## Instructions for the task
Look below and pull out each line with the word "width".
----- Extracted material -----
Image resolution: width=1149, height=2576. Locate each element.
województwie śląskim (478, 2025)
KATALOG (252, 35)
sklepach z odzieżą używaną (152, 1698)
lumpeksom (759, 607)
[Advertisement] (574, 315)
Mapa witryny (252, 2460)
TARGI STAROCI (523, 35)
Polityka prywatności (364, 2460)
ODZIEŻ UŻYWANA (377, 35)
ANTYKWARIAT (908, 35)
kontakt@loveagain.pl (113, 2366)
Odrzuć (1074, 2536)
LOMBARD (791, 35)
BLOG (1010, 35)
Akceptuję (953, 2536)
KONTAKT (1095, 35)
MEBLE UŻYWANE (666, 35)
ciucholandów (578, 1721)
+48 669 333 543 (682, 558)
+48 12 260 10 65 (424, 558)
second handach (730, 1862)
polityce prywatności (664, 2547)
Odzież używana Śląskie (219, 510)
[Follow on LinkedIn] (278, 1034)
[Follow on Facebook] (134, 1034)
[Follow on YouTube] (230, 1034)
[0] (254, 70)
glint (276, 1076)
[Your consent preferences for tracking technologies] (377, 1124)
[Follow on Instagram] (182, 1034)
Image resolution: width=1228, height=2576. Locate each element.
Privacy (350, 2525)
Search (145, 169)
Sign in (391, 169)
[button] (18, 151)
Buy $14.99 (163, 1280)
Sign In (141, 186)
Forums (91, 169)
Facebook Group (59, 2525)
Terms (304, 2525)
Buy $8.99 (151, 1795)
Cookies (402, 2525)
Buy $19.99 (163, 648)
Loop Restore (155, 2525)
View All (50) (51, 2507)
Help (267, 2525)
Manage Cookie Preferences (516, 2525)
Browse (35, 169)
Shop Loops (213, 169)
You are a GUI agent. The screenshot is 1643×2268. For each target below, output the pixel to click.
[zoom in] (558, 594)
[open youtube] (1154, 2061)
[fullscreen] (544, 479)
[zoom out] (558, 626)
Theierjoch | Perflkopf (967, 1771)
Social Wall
-----
## Solution for this task
Image resolution: width=1149, height=2576. Locate each element.
Image resolution: width=1228, height=2576. Locate each element.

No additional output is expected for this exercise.